The lone shade in Waterloo turned out to be off limits.

But, someone who didn’t like us there protested to someone they deemed to have authority and that someone asked us kindly to move. We refused. When he asked if we’d prefer to get the police involved, we said, “OK.”

Slinking five minutes later into our shade, while the complainers sat in their car 10 feet away with the air conditioner running, the young policeman obviously hated to hold the conversation we forced him to have. We bantered cordially back and forth about rules, property,trespass, and lease agreements, neither of us convinced of the other’s position.

He pulled out what he thought was his ace in the hole when he asked, “How would you like it if it was YOUR mother or grandmother here and you were camping at their gravesite?”Simultaneously, all five of us said, “They would LOVE it.”

Ultimately, we decided a night in jail – even in an air-conditioned cell – wasn’t worth the hassle, so we moved our tents across the drive, 20 feet. We needed to get cool, so we decided to hitch a ride to an air-conditioned restaurant in Waterloo. After several quizzical looks by drivers who wondered how in the world we thought FIVE people could catch a ride, one lady in a big red pickup stopped. She had just come from the same cemetery where she was visiting with and praying for her recently departed husband, and she was curious about what the hundreds of people and tents were doing there.

When we said we were riding through Iowa and were staying there that night, she said, “Hallelujah, David will have some company tonight.”

It’s all about perspective, isn’t it?

As great a time as I had with my kids and buddy, riding 70 miles a day through several small towns, each of which threw us a party, the highlight came the last day as we navigated the rolling hills approaching Clinton.
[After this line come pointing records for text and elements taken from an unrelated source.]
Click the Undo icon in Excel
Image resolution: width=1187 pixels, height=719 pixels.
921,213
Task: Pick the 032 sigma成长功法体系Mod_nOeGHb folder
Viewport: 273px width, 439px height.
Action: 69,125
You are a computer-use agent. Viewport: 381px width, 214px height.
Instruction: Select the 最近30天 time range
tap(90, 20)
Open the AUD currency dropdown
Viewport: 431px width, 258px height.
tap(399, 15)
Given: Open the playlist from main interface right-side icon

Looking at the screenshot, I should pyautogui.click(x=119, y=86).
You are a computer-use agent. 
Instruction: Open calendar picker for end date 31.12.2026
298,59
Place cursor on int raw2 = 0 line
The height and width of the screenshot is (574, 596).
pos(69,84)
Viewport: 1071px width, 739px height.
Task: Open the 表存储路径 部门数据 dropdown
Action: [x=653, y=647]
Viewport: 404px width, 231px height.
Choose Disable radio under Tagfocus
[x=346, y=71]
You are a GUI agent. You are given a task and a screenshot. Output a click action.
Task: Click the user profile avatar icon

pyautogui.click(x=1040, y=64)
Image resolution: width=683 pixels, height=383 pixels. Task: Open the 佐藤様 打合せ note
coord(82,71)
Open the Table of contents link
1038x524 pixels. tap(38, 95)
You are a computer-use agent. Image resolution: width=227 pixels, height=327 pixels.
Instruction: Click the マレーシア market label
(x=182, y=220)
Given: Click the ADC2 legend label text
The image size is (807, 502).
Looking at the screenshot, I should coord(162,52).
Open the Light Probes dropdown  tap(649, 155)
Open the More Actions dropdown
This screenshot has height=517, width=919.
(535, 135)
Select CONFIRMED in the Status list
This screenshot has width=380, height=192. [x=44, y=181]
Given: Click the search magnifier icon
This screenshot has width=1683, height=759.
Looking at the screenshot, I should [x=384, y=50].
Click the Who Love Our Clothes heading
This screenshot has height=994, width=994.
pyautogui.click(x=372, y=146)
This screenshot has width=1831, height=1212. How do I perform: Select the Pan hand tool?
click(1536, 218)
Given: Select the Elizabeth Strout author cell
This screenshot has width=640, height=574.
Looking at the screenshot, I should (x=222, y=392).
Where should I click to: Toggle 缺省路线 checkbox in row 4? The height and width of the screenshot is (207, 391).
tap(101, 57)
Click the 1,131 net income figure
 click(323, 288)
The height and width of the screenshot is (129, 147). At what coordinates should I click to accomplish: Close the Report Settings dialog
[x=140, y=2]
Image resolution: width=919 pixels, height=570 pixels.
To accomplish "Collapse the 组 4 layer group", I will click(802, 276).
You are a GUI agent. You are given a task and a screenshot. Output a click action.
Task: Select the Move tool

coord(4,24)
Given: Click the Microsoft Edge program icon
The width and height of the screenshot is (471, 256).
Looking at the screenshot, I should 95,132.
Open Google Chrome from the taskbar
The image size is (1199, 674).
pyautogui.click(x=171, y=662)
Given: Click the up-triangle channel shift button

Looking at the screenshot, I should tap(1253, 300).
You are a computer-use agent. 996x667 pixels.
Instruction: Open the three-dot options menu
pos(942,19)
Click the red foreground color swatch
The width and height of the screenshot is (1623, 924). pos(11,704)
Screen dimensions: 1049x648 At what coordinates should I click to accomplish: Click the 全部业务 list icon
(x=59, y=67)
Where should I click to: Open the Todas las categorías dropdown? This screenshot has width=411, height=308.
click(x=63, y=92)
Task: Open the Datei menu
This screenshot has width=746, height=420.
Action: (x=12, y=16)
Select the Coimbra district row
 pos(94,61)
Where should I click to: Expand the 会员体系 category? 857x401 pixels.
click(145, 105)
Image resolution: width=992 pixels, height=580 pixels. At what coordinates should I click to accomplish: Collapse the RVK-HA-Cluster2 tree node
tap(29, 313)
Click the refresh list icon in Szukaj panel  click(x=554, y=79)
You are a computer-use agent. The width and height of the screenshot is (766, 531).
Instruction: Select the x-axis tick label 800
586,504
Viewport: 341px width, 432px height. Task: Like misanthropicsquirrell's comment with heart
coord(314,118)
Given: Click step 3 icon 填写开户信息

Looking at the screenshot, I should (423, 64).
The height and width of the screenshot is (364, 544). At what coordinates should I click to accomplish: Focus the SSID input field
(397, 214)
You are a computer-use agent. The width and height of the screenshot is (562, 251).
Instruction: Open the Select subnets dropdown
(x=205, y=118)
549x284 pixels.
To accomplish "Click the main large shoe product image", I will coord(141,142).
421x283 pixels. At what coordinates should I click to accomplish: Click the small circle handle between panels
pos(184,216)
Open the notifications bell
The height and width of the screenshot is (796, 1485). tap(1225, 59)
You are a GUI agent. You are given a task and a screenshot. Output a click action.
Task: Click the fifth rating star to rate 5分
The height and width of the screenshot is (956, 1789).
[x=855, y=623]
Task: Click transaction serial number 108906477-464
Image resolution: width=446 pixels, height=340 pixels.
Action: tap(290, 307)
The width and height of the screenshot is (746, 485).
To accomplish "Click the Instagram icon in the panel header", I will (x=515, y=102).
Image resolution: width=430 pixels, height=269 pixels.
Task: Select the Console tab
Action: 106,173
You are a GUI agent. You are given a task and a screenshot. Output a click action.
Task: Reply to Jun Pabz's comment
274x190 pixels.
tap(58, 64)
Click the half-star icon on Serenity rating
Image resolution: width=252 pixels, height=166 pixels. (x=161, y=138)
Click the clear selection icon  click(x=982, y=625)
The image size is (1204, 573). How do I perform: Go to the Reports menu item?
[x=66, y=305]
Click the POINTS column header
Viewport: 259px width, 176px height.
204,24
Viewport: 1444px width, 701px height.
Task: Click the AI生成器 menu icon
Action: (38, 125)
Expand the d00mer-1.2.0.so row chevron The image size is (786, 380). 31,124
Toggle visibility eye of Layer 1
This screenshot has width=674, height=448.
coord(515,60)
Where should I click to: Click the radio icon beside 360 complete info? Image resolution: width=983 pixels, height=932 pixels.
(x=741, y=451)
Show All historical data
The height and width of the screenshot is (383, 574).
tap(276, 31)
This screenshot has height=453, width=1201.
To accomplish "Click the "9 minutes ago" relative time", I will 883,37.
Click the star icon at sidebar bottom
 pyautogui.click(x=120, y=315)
My team, The Jameson Jockeys, was riding close together and I punched it on a long downhill, tucking in and rolling past my oldest son.

Eastern Iowa on sixth day of riding.

He later told me he saw “an old guy” riding past him down that hill, which was his first surprise. But then he thought, “That guy has a bike like dad’s.” Then he realized, “It IS dad.” And my ride, day and week were made.

This is just the tip of what a week of RAGBRAI is like, not to mention the miles and smiles, temporary friends and cornfields that never end, the heavy heat and rough streets. There is no way to explain it, even to a long-suffering spouse who is doing her best to help me through re-entry into normal life. 

But, she did put her foot down when I programmed the white noise sound track in our bedroom to be a train whistle.